Erstaunlich schnell erreichten sie ihr Ziel. Die drei kamen neben Ivy zum Halten und sahen sich um.
»Willst du uns deinen Plan nicht verraten?« Franz Leopold ließ den Blick über die Steinhalden gleiten, die ärmlichen Hütten und die seltsamen hölzernen Konstruktionen über den Löchern im Boden.
»Ist das das Erzbergwerk, von dem du uns erzählt hast?«, wollte Alisa wissen. »Ist das nicht faszinierend? Seht euch das dort drüben mal an. Sie nutzen die Kraft der Pferde, die sie hier im Kreis gehen lassen, um über diese Umlenkung dort das Seil über die Winde zu ziehen und damit die schweren Körbe nach oben zu heben.« Alisa trat an den Schacht und schaute in die Tiefe.

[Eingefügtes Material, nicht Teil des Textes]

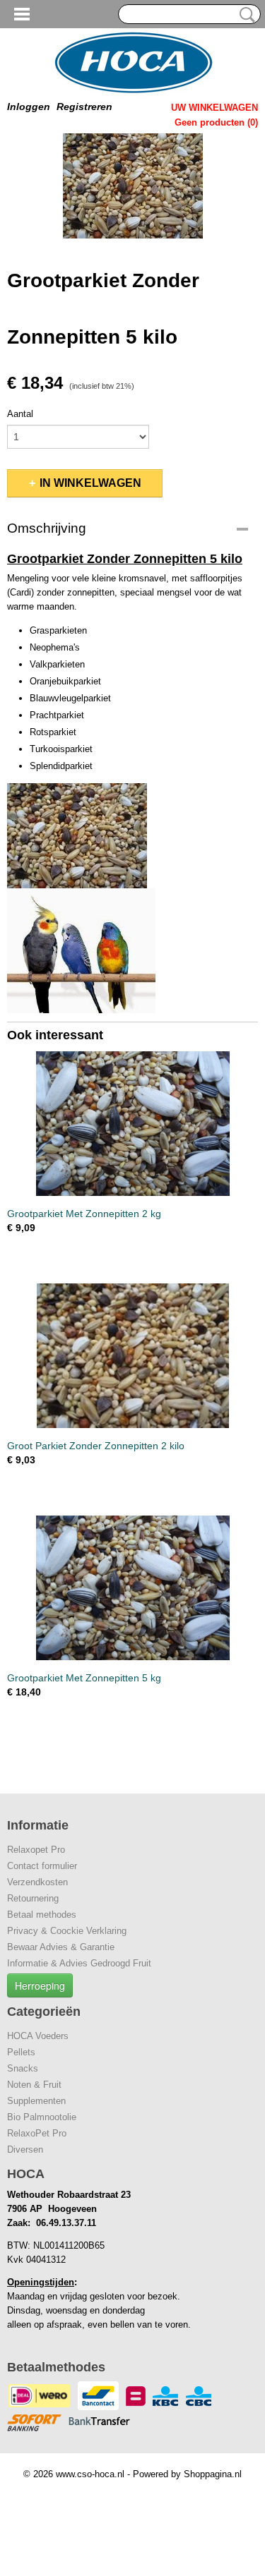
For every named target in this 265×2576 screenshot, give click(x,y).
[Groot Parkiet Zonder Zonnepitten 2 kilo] (132, 1355)
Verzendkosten (37, 1882)
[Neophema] (132, 185)
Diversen (25, 2149)
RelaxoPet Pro (36, 2133)
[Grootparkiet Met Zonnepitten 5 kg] (132, 1588)
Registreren (84, 106)
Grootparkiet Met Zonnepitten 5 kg (84, 1677)
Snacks (22, 2068)
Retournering (33, 1898)
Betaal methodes (41, 1914)
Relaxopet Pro (36, 1849)
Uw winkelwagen (214, 107)
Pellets (21, 2052)
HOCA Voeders (38, 2036)
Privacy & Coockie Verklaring (66, 1930)
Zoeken (244, 14)
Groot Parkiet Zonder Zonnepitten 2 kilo (95, 1445)
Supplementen (36, 2101)
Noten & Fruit (34, 2084)
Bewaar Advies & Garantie (60, 1947)
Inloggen (28, 106)
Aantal (20, 414)
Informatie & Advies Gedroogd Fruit (79, 1963)
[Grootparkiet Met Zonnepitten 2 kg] (132, 1123)
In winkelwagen (90, 483)
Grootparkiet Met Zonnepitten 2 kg (84, 1213)
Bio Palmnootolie (41, 2117)
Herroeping (40, 1985)
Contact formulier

Luciano verdrehte die Augen. »Mich würde viel mehr interessieren, warum wir hier sind und wie das unser Problem lösen soll, dass wir uns nicht in Falken oder andere Flugtiere verwandeln können.«
Ivy öffnete den Mund, doch Alisa war schneller. »Es ist der Marmor, aus dem sie das Erz schlagen, nicht wahr? Dort unten sind seine Kräfte noch stärker!«
Ivy nickte. »Ja, wir werden uns mitten hineinbegeben und uns von seiner Energie umhüllen lassen.«
»Und dann wandeln wir uns zu Falken!«, rief Franz Leopold begeistert. »Ja, das wird funktionieren. Wir hatten schon im Moor oben keine Schwierigkeiten, die Gestalt von Wölfen anzunehmen.«
Luciano schwieg, doch seine Gedanken waren für Franz Leopold so klar, als stünden sie auf seiner Stirn geschrieben. Er hatte Angst, dass er es trotz der Kräfte der Erde nicht schaffen würde. Auch Ivy las seine Ängste und legte ihm beruhigend die Hand auf den Arm.